The only way in which this six disk set falls short is in the special features. Three of the writers (David Fury, Doug Petrie, and Jane Espenson) are given commentary tracks on episodes that they wrote, but they give little insight into their own construction of episodes. The one commentary track that does deliver on some behind the scenes goodies is by Michael Gershman, who gives commentary on the episode “Consequences”, which he directed.
Other special features include five featurettes, which are also lacking in several ways. The most intriguing featurette is “Buffy Speak.” This gives the writers the chance to discuss how they go about creating the unique dialogue that makes the show so distinguishable. It’s always amazing to hear someone discuss their art, but Buffy’s writers are especially interesting since they not only write dialogue, but they also tear it apart and piece it back together to add the inimitable touch that only they seem to have. The featurettes that concentrate on wardrobe, weapons, and special effects all leave something to be desired. You’re left with the feeling that the people filming for the DVD wanted to get everything in before lunch.

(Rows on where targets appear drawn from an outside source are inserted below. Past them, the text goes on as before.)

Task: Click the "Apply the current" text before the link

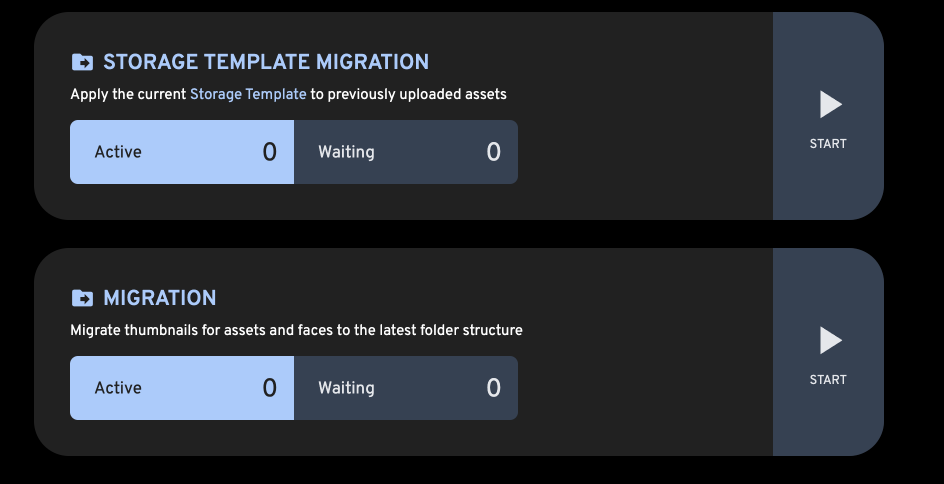Action: pos(128,94)
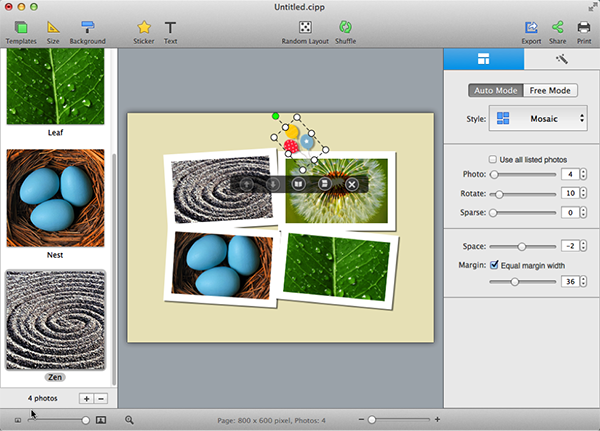Switch to Free Mode
The height and width of the screenshot is (431, 600).
click(x=551, y=90)
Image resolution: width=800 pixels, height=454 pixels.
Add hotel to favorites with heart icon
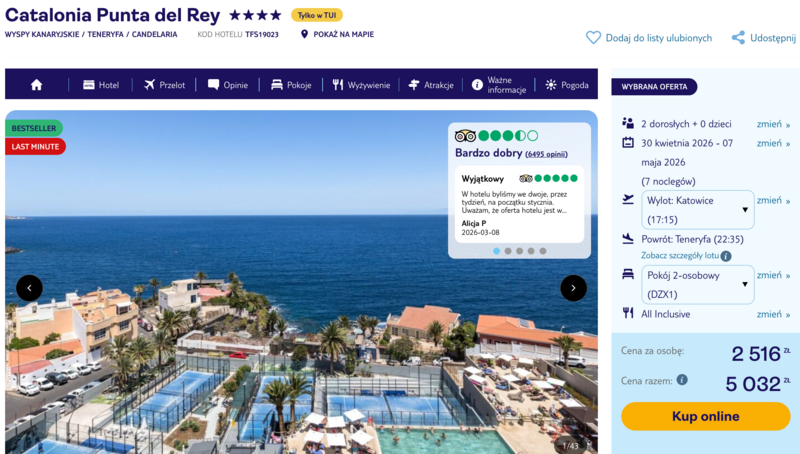[593, 38]
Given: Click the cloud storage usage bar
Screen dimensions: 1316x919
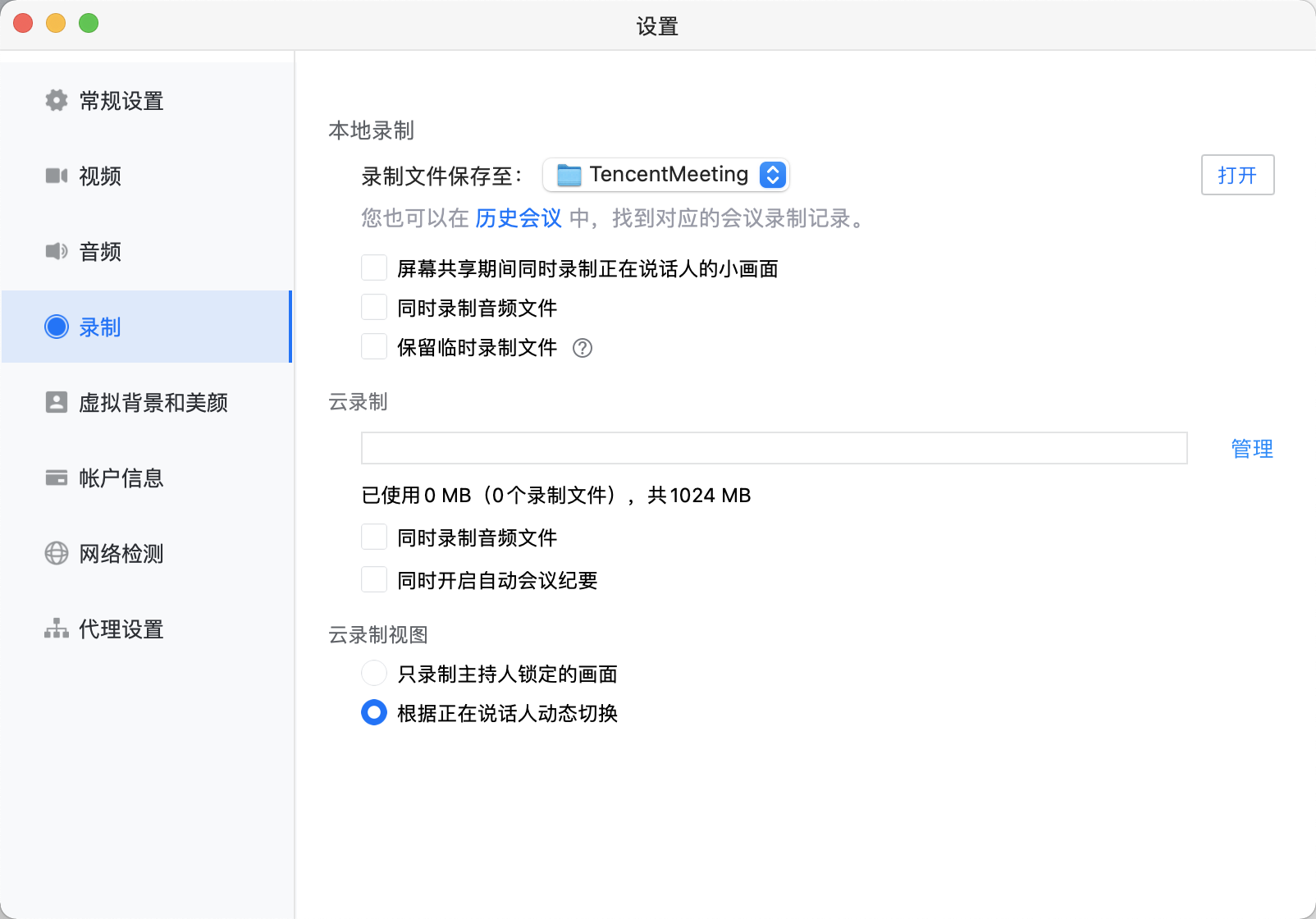Looking at the screenshot, I should click(774, 448).
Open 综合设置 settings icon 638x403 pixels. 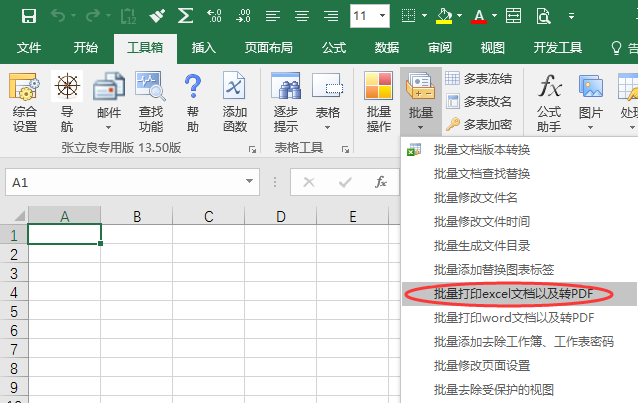(25, 102)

One has to wonder about a show called Buffy the Vampire Slayer and whoever would come up with that title, but that fact is, Joss Whedon is no hack and the show certainly isn’t either. In interviews Whedon has been quoted as saying that everything you need to know about his show is in the title. The thing is; he’s right. The vast majority of people won’t give this show a chance because the title sounds juvenile or absurd in one way or another. The title is absurd, but it shows you the elements of drama, horror, comedy, and the supernatural all within those four words. If you want to give one of the best shows on television a shot then season 3 of Buffy the Vampire Slayer is a good place to start.